Given exercise:
Render every line of the items below as a Markdown table with two columns, Row and Entry, numbering each line and omitting any blank lines.

Rows of pointing data:
··········
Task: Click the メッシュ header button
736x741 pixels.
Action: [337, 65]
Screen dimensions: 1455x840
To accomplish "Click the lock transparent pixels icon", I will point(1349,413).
··········
Output for this task:
| Row | Entry |
|---|---|
| 1 | Task: Click the メッシュ header button |
| 2 | 736x741 pixels. |
| 3 | Action: [337, 65] |
| 4 | Screen dimensions: 1455x840 |
| 5 | To accomplish "Click the lock transparent pixels icon", I will point(1349,413). |